In short, we’re looking at a major skill shortage in the UK that needs addressing. A review published by Computerworld stated that in just a few years’ time we’ll be seeing a shortage of 300,000 digitally skilled workers in the London area alone.

While competitions such as Aardvark Swift’s Search For A Star aim to develop students’ programming abilities at later stages of education, more needed to be done at the younger years. To tackle this, the start of the September 2014 school year saw England become the first G20 country to add coding to its national curriculum.

Children as young as five are now learning the fundamentals of computer science, and while not every child is expected to take the path of a software engineer, this shift in digital literacy will be hugely beneficial as technology embeds itself further into our society.

So this is why we’re starting to see some of the bigger names get involved, as well as even more smaller toy developers. To capitalise on this surge of interest, companies are casting a wide net and developing toys for all ages, including children as young as three. While actual coding would be too difficult for children who can’t even read and write yet, the concepts of programming aren’t out of the question.

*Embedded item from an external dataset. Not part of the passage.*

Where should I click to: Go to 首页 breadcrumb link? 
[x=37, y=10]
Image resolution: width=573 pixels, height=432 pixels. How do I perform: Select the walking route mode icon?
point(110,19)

One high-street name to enter the area is Fisher-Price, who recently released their Think & Learn Code-A-Pillar to teach children about sequences, algorithms and debugging. Preschool children can configure segments of the robot caterpillar’s body to dictate it’s path, with each segment correlating to a specific movement; forward, left, right, or a momentarily pause.

The benefit to the consumer is a drastically lower price than the previous niche market. Before, you could be expected to pay upwards of £100, but Fisher Prices’ adorable Code-A-Pillar retails for just £35, making these toys far more accessible to the average household. 

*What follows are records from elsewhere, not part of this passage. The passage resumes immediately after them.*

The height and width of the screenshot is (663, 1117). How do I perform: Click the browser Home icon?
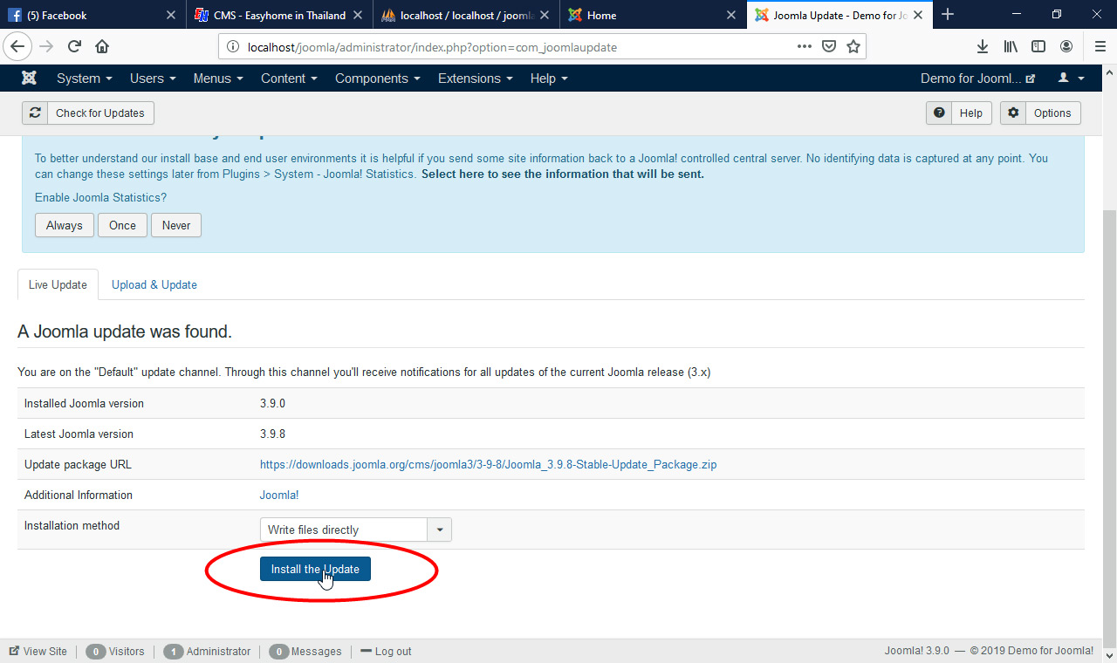pyautogui.click(x=102, y=46)
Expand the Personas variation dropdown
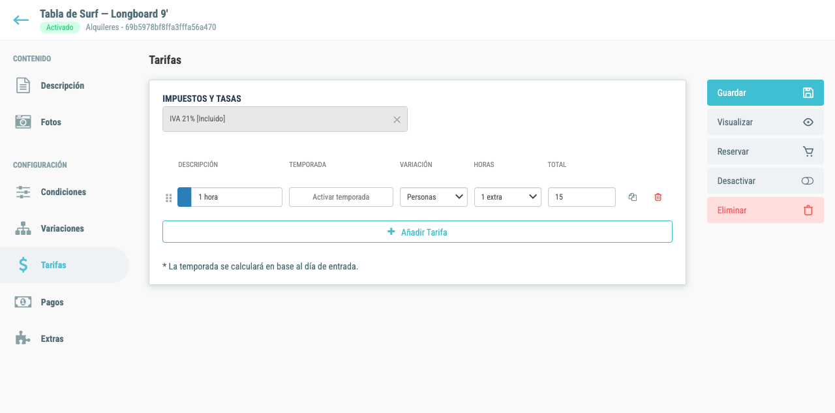 tap(434, 197)
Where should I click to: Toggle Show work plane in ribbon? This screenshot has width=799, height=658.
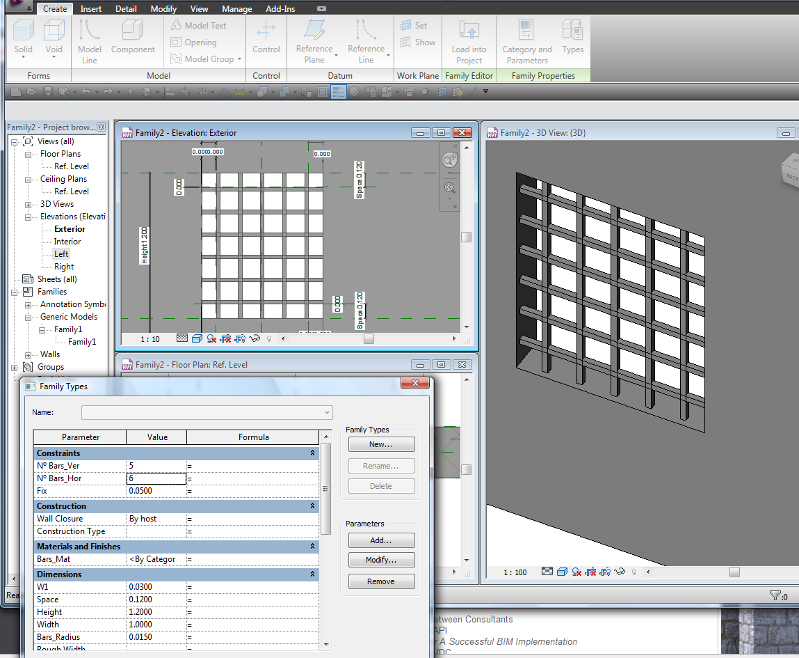[414, 42]
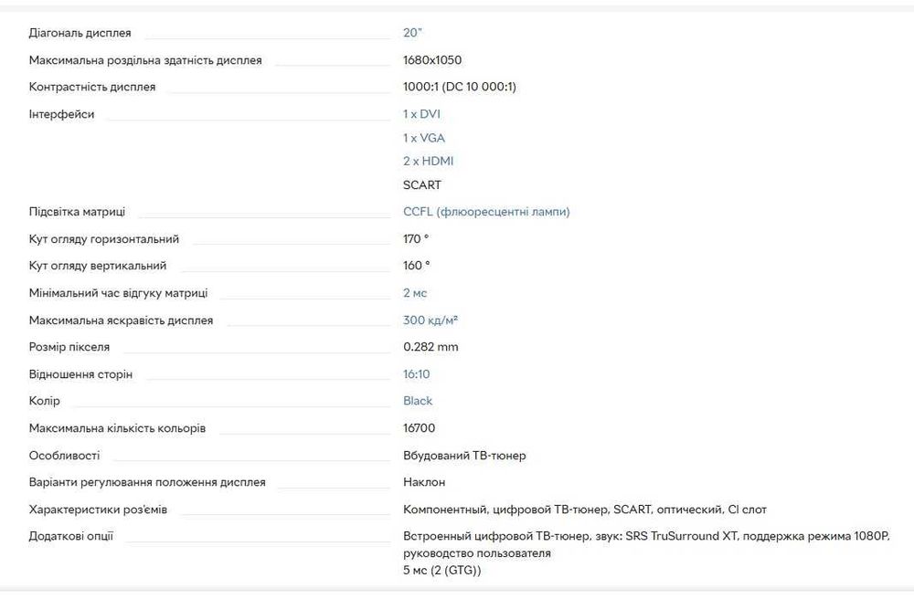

Besides Fisher-Price, we’re seeing companies like Google, and even the BBC, get involved. Project Bloks for example, is an open hardware platform by Google, which involves a series of plastic blocks powered by Raspberry Pi designed specifically to teach kids how to code. Google itself isn’t planning on entering the toy market any time soon however, but simply plans to provide the basic platform for other developers and educators.

It’s still early days, but as Google’s Project Bloks begins to kick off and make developing new toys easier, combined with the success seen by Fisher-Price, we’re undoubtedly going to see more toys which teach children the ins-and-outs of programming pop up on the high-street.